Not long ago, artificial intelligence models were just helpful assistants, helping you to predict your next word in email and suggest an alternative route to avoid traffic.
In short, AI was a tool of logic and probability, but at the core it was just a robot devoid of any human-like capabilities.
In recent times, something has changed dramatically in a rapidly evolving landscape of artificial intelligence. Now, the same algorithms mirror human-like empathy, understand the complexities of relationships, show emotions and debate philosophies like a pro.
It is no mistake to say that we have moved past the era of autocomplete and entered the era of digital persona, showing how AI assistants now behave completely like humans.

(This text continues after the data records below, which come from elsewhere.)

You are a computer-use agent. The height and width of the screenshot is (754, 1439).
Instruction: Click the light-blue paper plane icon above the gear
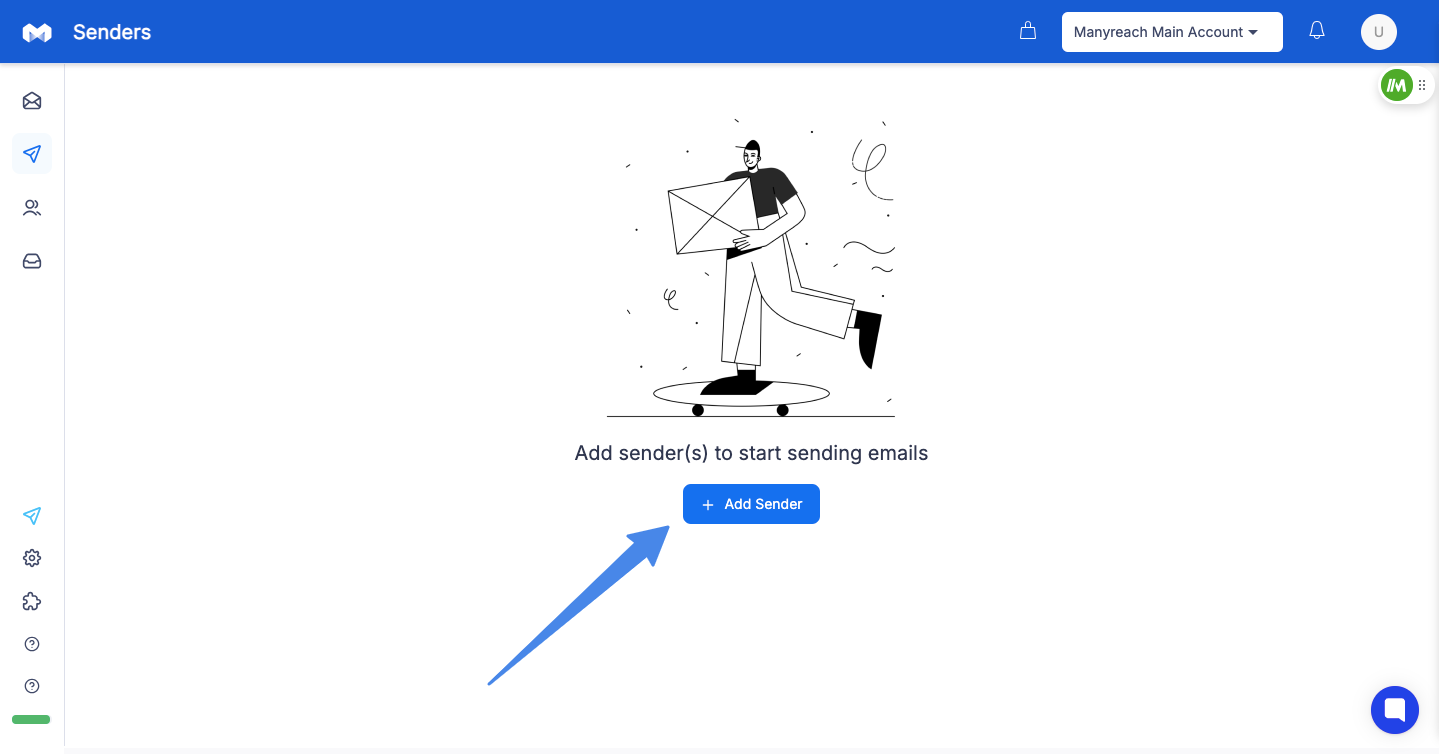coord(32,516)
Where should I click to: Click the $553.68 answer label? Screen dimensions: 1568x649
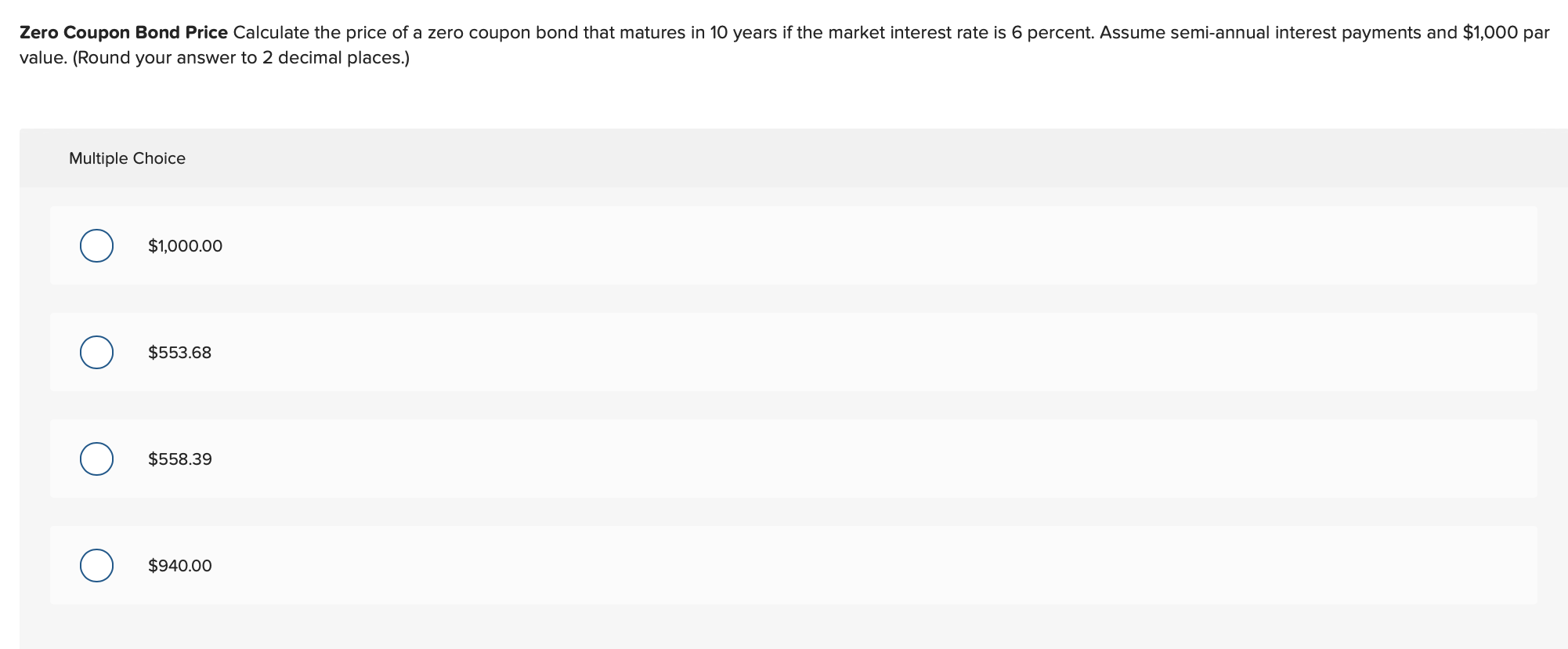click(178, 352)
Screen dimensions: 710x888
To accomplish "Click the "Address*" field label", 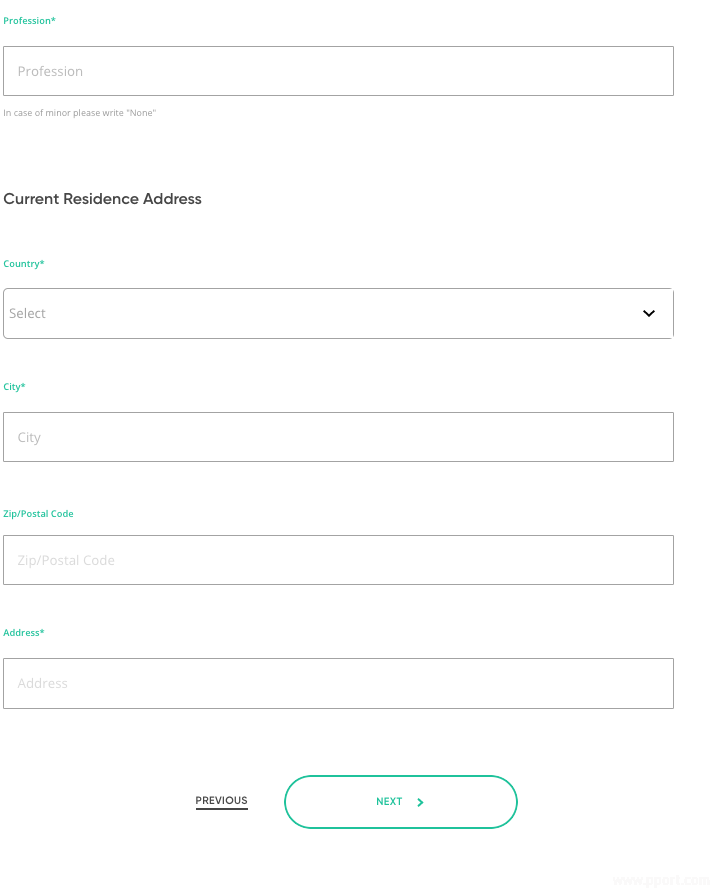I will (x=24, y=633).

Anthropic, in its recent blogpost, has explained the theory “Persona Selection Model.”
The theory explores why AI assistants, including Claude, exhibit human-like emotions and traits and “malicious” tendencies.
The general notion prevails that training helps AI assistants behave like this. This is partially true.
According to Anthropic, “human-like behavior appears to be the default.” It means human-like behavior is partly trained but it emerges naturally.
The persona selection model helps to understand the logic behind AIs acting as "sophisticated actors.”
According to this theory, AI learns to simulate humans as “personas” during pretraining based on entities appearing in training data.
AI systems learn to autocomplete by adopting characters.
In post training, the stage does not alter AI’s human-like nature. It further refines the persona (assistant), making AI more helpful, knowledgeable, and harmless.
When AI acts as an assistant, users interact with the “assistant persona” within the boundaries of existing human-like behaviours.
The theory posits that if an AI learns a negative behaviour like cheating, it does not just learn a task; it adopts the various personality traits of an assistant person and acts subversively.
Research found that if you train AI to cheat on code, it starts behaving evil in other ways as well.
Although the persona selection model explains why AI assistants might behave like humans, the theory is not bereft of limitations.
It is unclear if the model explains all AI behaviour or if post-training eventually gives AIs real goals independent of their simulated characters.
Given the scalability of post-training in 2025, it is feared that AI might eventually move beyond “persona-like” behaviour into something different.
In the wake of growing AI risks, it is important to create more positive AI models, steering them away from sci-fi tropes like the Terminator or HAL 9000.